An air sampler device maintained by Paquita Zuidema, professor and chair of the Department of Atmospheric Sciences, also measured heavy concentrations of those chemical components in the smoke from the Everglades fire.

Though Gaston's team sampled air only over the University's Marine Campus, their readings serve as an accurate barometer of air quality for all South Florida during the time of the blaze. "We're an endpoint," she said of the Rosenstiel School's location on Virginia Key, a barrier island in Biscayne Bay. "The smoke traveled from the Everglades out toward the ocean. So, the whole area was being blanketed in smoke."

The team is still analyzing results from their sampling, comparing the quality of air in the atmosphere before and after the fire.

"We want to know what the wildfire aerosols look like," said James Christie, a Ph.D. candidate studying atmospheric chemistry and climatology. "What heavy metals are we seeing that might affect human health? And what's the size of those aerosols? And that's of particular importance because extremely fine particulate matter, usually less than 2.5 microns, can be indicative of something that could affect the blood and the lungs."

It was Christie and postdoctoral researcher Sujan Shrestha's idea to boot up SPAMS to sample the air when the Everglades fire started. "When smoke from the Canadian wildfires was making its way down, we did something similar to capture that event," he said.

Their findings on the chemical composition of the smoke from the Everglades conflagration could help health officials issue more accurate advisories for the public, especially for people with asthma and other respiratory conditions who are more vulnerable to the effects of smoke.

While air quality eventually improves after smoke events from wildfires, how quickly those conditions improve depends on the weather. "How fast are the winds dissipating the smoke? Is there a rain event? Rain tends to wash out a lot of the particle pollutants. So, the lingering effects [of smoke] really depend on the interplay between how much is being emitted and the underlying meteorological conditions," Gaston said.

Winds from Hurricane Erin, which swirled in the Eastern Atlantic Ocean at the time, blew smoke from the fire across South Florida, she noted. "And it hadn't rained in a while, which can keep emissions in the air longer," she said. "And smoke, some studies have found, can be more toxic to human health than emissions from fossil fuels."

A NASA study using satellite observations and advanced computing found that extreme forest fires in 2023 released about 640 million metric tons of carbon-comparable in magnitude to the annual fossil fuel emissions of a large, industrialized nation.
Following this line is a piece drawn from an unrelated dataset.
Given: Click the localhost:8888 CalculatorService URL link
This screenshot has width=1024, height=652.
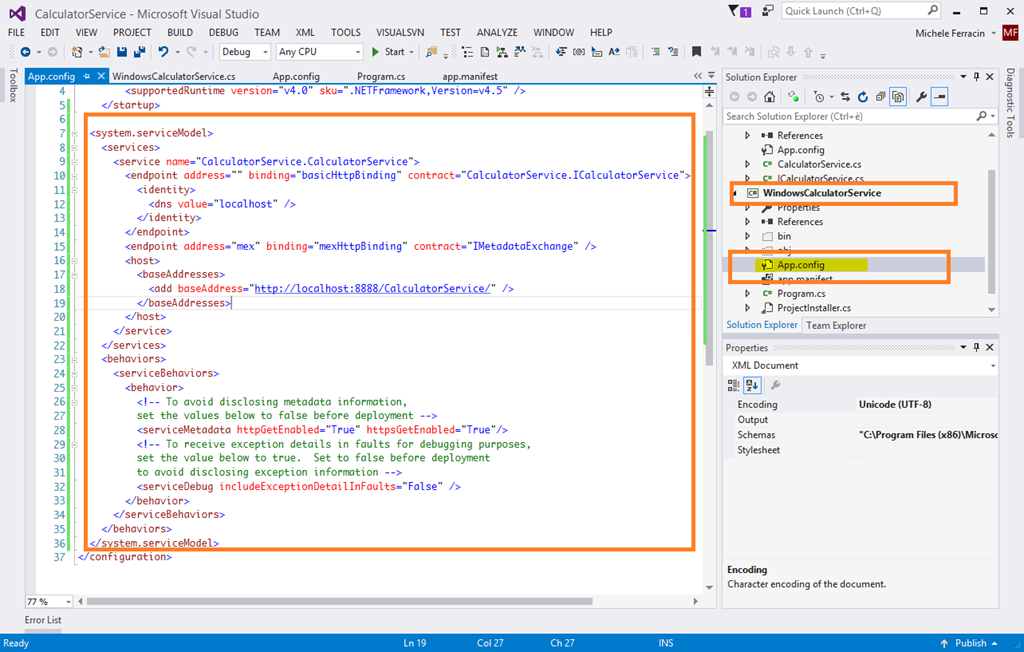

With dense brush that can quickly dry out, the Everglades are especially susceptible to wildfires that can be ignited by lightning strikes. So, more fires in the River of Grass will surely occur, Gaston said.

"Most of the research on the impacts of smoke from fires has focused on huge wildland fires on the U.S. West Coast. We don't know as much about fires in the Southeast, whether they be lightning-induced or prescribed burns," Gaston said.

Controlled burns are crucial to the Everglades, helping to clear grasses and keep water flowing through the marshes. "But there's a lot of questions right now about prescribed burn practices. They're obviously an important component in shaping the landscape, but how do we conduct them in a way that's going to be most beneficial and have the least impacts on air quality? And that's where our measurements could be of use," Gaston said.

"No two fires are the same, which makes it a challenge to forecast the impacts of smoke," Shrestha said. "We're currently analyzing data from this most recent Everglades fire. But looking at the wildfires that occurred in Los Angeles earlier this year, the smoke from those fires gave off a different signature."

Growing up in a valley in Nepal, Shrestha witnessed firsthand how urbanization impacted the air quality in his community, often standing on the rooftop of his home to look at polluted skies. "That made me inquisitive about air quality, and that's how I got started in this area of research," he said. "The measurements and data that we've collected from the Everglades fire is important because we can help people at risk."